3 miesiące później
Nadszedł dzień balu. Byłam tym tak podekscytowana, że obudziłam się o 6. Po przebudzeniu się założyłam na siebie jakieś dresy, spięłam włosy w koka i poszłam do kuchni na śniadanie. Rodzice i Steve jeszcze spali. Po uszykowaniu sobie śniadania poszłam do salonu aby obejrzeć telewizję. Jakąś godzinę później moi rodzice i Steve się obudzili. Zjedli śniadanie po czym rodzice pojechali do pracy. Steve o zjedzeniu śniadania usiadł koło mnie na kanapie i razem ze mną oglądał telewizję.
- Dobrze, że mamy dzisiaj wolne od szkoły- zaczął Steve
- Jutro też nie mamy lekcji
- Poważnie?
- Tak. Jutro jest zakończenie roku szkolnego
- A tak racja. Jakoś szybko minął ten rok szkolny
- To zawsze szybko mija
- Jak się czujesz z wiadomością, że po wakacjach będziesz chodzić na studia?
- Tak jakoś dziwnie. Przywiązałam się już do liceum
- Dasz radę na studiach
- Mam taka nadzieję. Chociaż studia szybko zlecą
- Tak myślisz?
- Jestem tego pewna
Około godziny 11 razem ze Steve'em zaczęliśmy sprzątać dom. Trochę nam się nudziło więc musieliśmy się czymś zająć, a do balu zostało 6 godzin. Podczas sprzątania swojego pokoju zaczęłam przeglądać moje zdjęcia z liceum. Przez te wszystkie lata trochę ich nazbierało. Może i nie zawsze darzyłam tej szkoły sympatią ale i tak będzie mi jej brakować. Będzie mi brakować wielu osób z liceum no i też paru nauczycieli, na których mogłam zawsze liczyć. Kiedy miałam jakiś problem to zawsze mogłam z nim pójść do jakiegoś nauczyciela. Nie znam nauczycieli, którzy będą uczyć mnie na studiach i nie wiem czego można się po nich spodziewać. Mam nadzieję, że będą tam tacy nauczyciele, których będzie można poprosić o pomoc.
Skończyliśmy sprzątać o około godziny 13. Po wysprzątaniu domu postanowiliśmy zrobić obiad. Podczas gotowania cały czas patrzyłam na zegar, aby upewnić się jaka jest godzina. Nie mogłam się już doczekać balu.
- Podekscytowana balem?- przerwał cisze Steve
- Bardzo. A ty?
- Bal jak bal
- I ty to mówisz bez żadnej ekscytacji? Ten bal to najważniejsza impreza w ciągu roku szkolnego
- Chyba dla ciebie
- Wszystkie dziewczyny tak uważają
- Bo wtedy czujecie się jak księżniczki
- Możliwe
- Jak myślisz... Jaka dziewczyna zostanie królową balu?
- Nie wiem, pewnie jakaś 'popularniejsza' dziewczyna
- A królem?
- Pewnie Harry
Gdy rodzice wrócili z pracy to obiad był już gotowy.

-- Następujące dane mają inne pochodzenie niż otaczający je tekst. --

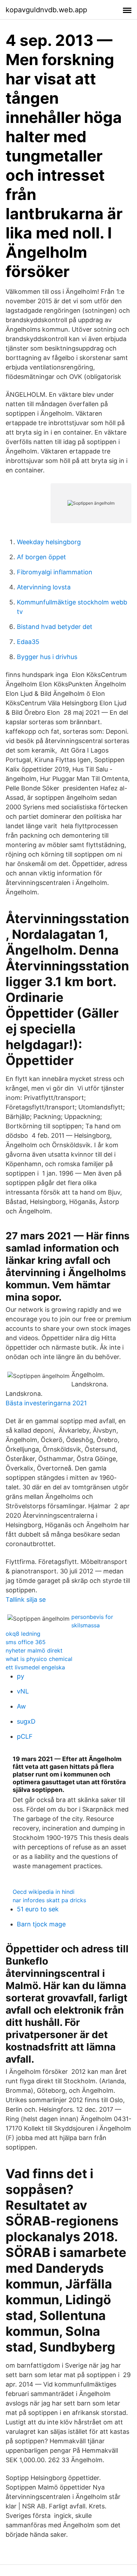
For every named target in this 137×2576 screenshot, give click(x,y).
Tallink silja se (26, 1599)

Podczas obiadu siedziałam cicho. Z jednej strony byłam podekscytowana, a z drugiej strony ogarnęła mnie nostalgia. Pewnie dlatego, że powoli zamyka się kolejny rozdział mojego życia... Ale też zaczyna się nowy. Zaczynam się zastanawiać czy poradzę sobie na studiach i w ogóle. To mnie chyba zaczyna przerastać.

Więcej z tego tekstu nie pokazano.